## ACTION ITEM:
Give the data again, word for word.
SOURCE RECORDS: Begin
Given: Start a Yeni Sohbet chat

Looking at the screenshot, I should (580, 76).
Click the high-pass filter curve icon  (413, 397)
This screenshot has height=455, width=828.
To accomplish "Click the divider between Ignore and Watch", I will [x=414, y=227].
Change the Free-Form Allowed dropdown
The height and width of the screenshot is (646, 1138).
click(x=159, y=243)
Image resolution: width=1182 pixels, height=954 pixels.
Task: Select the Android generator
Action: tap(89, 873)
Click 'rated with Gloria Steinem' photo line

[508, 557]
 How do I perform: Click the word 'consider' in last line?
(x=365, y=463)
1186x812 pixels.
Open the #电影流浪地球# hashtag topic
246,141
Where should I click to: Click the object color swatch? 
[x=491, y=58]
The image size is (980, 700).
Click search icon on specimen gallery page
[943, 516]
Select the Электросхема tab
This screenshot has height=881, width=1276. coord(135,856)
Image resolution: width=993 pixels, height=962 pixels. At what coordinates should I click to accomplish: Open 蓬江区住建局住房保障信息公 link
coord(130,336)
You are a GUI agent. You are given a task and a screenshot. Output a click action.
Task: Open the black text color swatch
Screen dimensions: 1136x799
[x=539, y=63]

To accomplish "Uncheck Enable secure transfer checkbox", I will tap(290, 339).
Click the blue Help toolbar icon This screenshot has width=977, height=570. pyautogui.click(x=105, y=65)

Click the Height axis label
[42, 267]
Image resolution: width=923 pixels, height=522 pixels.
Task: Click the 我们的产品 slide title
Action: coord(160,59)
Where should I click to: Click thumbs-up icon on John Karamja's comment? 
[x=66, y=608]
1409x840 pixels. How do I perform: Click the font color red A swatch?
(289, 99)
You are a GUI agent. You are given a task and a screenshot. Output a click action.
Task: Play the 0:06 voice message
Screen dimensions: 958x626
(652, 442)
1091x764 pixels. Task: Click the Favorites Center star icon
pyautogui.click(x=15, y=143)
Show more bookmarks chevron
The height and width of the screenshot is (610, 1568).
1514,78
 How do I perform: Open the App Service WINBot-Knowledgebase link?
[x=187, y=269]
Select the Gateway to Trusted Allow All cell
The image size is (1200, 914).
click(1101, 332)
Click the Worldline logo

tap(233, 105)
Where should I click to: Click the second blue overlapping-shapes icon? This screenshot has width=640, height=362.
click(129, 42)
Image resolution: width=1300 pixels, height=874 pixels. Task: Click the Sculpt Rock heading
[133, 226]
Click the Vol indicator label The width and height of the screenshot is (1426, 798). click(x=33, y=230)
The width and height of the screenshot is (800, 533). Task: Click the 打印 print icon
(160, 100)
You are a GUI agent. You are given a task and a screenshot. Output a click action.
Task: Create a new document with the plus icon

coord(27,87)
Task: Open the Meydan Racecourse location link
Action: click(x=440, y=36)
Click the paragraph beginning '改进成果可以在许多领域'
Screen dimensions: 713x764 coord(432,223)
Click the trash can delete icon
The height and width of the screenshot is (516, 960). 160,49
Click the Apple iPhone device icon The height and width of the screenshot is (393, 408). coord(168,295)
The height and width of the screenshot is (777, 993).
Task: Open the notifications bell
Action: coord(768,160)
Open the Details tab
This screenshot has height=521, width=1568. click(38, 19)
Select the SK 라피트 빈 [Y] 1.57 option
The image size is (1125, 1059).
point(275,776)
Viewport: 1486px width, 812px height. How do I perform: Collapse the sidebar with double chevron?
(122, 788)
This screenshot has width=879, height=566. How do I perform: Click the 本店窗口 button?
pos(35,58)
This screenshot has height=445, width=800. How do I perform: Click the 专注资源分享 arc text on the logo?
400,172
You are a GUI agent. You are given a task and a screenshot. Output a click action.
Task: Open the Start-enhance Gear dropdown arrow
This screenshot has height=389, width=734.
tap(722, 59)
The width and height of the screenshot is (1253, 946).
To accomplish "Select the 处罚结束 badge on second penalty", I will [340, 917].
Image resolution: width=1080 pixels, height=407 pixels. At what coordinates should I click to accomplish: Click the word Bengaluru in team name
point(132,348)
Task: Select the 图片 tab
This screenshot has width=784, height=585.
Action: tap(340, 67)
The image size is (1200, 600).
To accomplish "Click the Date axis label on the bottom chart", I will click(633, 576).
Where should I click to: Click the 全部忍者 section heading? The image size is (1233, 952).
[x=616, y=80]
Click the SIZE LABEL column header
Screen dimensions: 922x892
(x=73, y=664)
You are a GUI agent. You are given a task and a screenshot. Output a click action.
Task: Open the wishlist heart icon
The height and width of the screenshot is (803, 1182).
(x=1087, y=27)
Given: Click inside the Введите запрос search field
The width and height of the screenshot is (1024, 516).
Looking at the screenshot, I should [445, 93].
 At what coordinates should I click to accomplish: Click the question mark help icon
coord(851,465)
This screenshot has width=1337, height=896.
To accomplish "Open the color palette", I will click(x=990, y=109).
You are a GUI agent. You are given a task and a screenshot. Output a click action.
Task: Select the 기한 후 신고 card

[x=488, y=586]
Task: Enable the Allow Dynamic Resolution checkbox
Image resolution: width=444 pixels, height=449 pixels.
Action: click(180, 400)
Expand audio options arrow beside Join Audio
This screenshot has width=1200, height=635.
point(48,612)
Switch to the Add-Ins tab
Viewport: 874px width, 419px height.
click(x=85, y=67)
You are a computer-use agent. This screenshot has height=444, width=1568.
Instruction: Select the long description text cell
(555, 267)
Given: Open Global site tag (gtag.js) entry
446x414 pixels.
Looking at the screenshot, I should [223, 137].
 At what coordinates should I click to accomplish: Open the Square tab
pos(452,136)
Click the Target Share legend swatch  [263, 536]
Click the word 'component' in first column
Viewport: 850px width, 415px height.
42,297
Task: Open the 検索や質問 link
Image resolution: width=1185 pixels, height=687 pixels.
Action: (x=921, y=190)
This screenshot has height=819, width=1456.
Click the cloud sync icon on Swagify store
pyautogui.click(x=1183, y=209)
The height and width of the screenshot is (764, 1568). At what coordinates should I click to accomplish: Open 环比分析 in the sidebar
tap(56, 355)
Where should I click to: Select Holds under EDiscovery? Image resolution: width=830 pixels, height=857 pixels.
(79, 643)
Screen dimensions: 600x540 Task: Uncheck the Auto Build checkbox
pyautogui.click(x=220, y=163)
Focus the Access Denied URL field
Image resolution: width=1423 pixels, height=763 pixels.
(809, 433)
SOURCE RECORDS: End
## SOLUTION FOR THIS PROBLEM:
Given: Start a Yeni Sohbet chat

Looking at the screenshot, I should (580, 76).
Click the high-pass filter curve icon  (413, 397)
This screenshot has height=455, width=828.
To accomplish "Click the divider between Ignore and Watch", I will [x=414, y=227].
Change the Free-Form Allowed dropdown
The height and width of the screenshot is (646, 1138).
click(x=159, y=243)
Image resolution: width=1182 pixels, height=954 pixels.
Task: Select the Android generator
Action: tap(89, 873)
Click 'rated with Gloria Steinem' photo line

[508, 557]
 How do I perform: Click the word 'consider' in last line?
(x=365, y=463)
1186x812 pixels.
Open the #电影流浪地球# hashtag topic
246,141
Where should I click to: Click the object color swatch? 
[x=491, y=58]
The image size is (980, 700).
Click search icon on specimen gallery page
[943, 516]
Select the Электросхема tab
This screenshot has height=881, width=1276. coord(135,856)
Image resolution: width=993 pixels, height=962 pixels. At what coordinates should I click to accomplish: Open 蓬江区住建局住房保障信息公 link
coord(130,336)
You are a GUI agent. You are given a task and a screenshot. Output a click action.
Task: Open the black text color swatch
Screen dimensions: 1136x799
[x=539, y=63]

To accomplish "Uncheck Enable secure transfer checkbox", I will tap(290, 339).
Click the blue Help toolbar icon This screenshot has width=977, height=570. pyautogui.click(x=105, y=65)

Click the Height axis label
[42, 267]
Image resolution: width=923 pixels, height=522 pixels.
Task: Click the 我们的产品 slide title
Action: coord(160,59)
Where should I click to: Click thumbs-up icon on John Karamja's comment? 
[x=66, y=608]
1409x840 pixels. How do I perform: Click the font color red A swatch?
(289, 99)
You are a GUI agent. You are given a task and a screenshot. Output a click action.
Task: Play the 0:06 voice message
Screen dimensions: 958x626
(652, 442)
1091x764 pixels. Task: Click the Favorites Center star icon
pyautogui.click(x=15, y=143)
Show more bookmarks chevron
The height and width of the screenshot is (610, 1568).
1514,78
 How do I perform: Open the App Service WINBot-Knowledgebase link?
[x=187, y=269]
Select the Gateway to Trusted Allow All cell
The image size is (1200, 914).
click(1101, 332)
Click the Worldline logo

tap(233, 105)
Where should I click to: Click the second blue overlapping-shapes icon? This screenshot has width=640, height=362.
click(129, 42)
Image resolution: width=1300 pixels, height=874 pixels. Task: Click the Sculpt Rock heading
[133, 226]
Click the Vol indicator label The width and height of the screenshot is (1426, 798). click(x=33, y=230)
The width and height of the screenshot is (800, 533). Task: Click the 打印 print icon
(160, 100)
You are a GUI agent. You are given a task and a screenshot. Output a click action.
Task: Create a new document with the plus icon

coord(27,87)
Task: Open the Meydan Racecourse location link
Action: click(x=440, y=36)
Click the paragraph beginning '改进成果可以在许多领域'
Screen dimensions: 713x764 coord(432,223)
Click the trash can delete icon
The height and width of the screenshot is (516, 960). 160,49
Click the Apple iPhone device icon The height and width of the screenshot is (393, 408). coord(168,295)
The height and width of the screenshot is (777, 993).
Task: Open the notifications bell
Action: coord(768,160)
Open the Details tab
This screenshot has height=521, width=1568. click(38, 19)
Select the SK 라피트 빈 [Y] 1.57 option
The image size is (1125, 1059).
point(275,776)
Viewport: 1486px width, 812px height. How do I perform: Collapse the sidebar with double chevron?
(122, 788)
This screenshot has width=879, height=566. How do I perform: Click the 本店窗口 button?
pos(35,58)
This screenshot has height=445, width=800. How do I perform: Click the 专注资源分享 arc text on the logo?
400,172
You are a GUI agent. You are given a task and a screenshot. Output a click action.
Task: Open the Start-enhance Gear dropdown arrow
This screenshot has height=389, width=734.
tap(722, 59)
The width and height of the screenshot is (1253, 946).
To accomplish "Select the 处罚结束 badge on second penalty", I will [340, 917].
Image resolution: width=1080 pixels, height=407 pixels. At what coordinates should I click to accomplish: Click the word Bengaluru in team name
point(132,348)
Task: Select the 图片 tab
This screenshot has width=784, height=585.
Action: tap(340, 67)
The image size is (1200, 600).
To accomplish "Click the Date axis label on the bottom chart", I will click(633, 576).
Where should I click to: Click the 全部忍者 section heading? The image size is (1233, 952).
[x=616, y=80]
Click the SIZE LABEL column header
Screen dimensions: 922x892
(x=73, y=664)
You are a GUI agent. You are given a task and a screenshot. Output a click action.
Task: Open the wishlist heart icon
The height and width of the screenshot is (803, 1182).
(x=1087, y=27)
Given: Click inside the Введите запрос search field
The width and height of the screenshot is (1024, 516).
Looking at the screenshot, I should [445, 93].
 At what coordinates should I click to accomplish: Click the question mark help icon
coord(851,465)
This screenshot has width=1337, height=896.
To accomplish "Open the color palette", I will click(x=990, y=109).
You are a GUI agent. You are given a task and a screenshot. Output a click action.
Task: Select the 기한 후 신고 card

[x=488, y=586]
Task: Enable the Allow Dynamic Resolution checkbox
Image resolution: width=444 pixels, height=449 pixels.
Action: click(180, 400)
Expand audio options arrow beside Join Audio
This screenshot has width=1200, height=635.
point(48,612)
Switch to the Add-Ins tab
Viewport: 874px width, 419px height.
click(x=85, y=67)
You are a computer-use agent. This screenshot has height=444, width=1568.
Instruction: Select the long description text cell
(555, 267)
Given: Open Global site tag (gtag.js) entry
446x414 pixels.
Looking at the screenshot, I should [223, 137].
 At what coordinates should I click to accomplish: Open the Square tab
pos(452,136)
Click the Target Share legend swatch  [263, 536]
Click the word 'component' in first column
Viewport: 850px width, 415px height.
42,297
Task: Open the 検索や質問 link
Image resolution: width=1185 pixels, height=687 pixels.
Action: (x=921, y=190)
This screenshot has height=819, width=1456.
Click the cloud sync icon on Swagify store
pyautogui.click(x=1183, y=209)
The height and width of the screenshot is (764, 1568). At what coordinates should I click to accomplish: Open 环比分析 in the sidebar
tap(56, 355)
Where should I click to: Select Holds under EDiscovery? Image resolution: width=830 pixels, height=857 pixels.
(79, 643)
Screen dimensions: 600x540 Task: Uncheck the Auto Build checkbox
pyautogui.click(x=220, y=163)
Focus the Access Denied URL field
Image resolution: width=1423 pixels, height=763 pixels.
(809, 433)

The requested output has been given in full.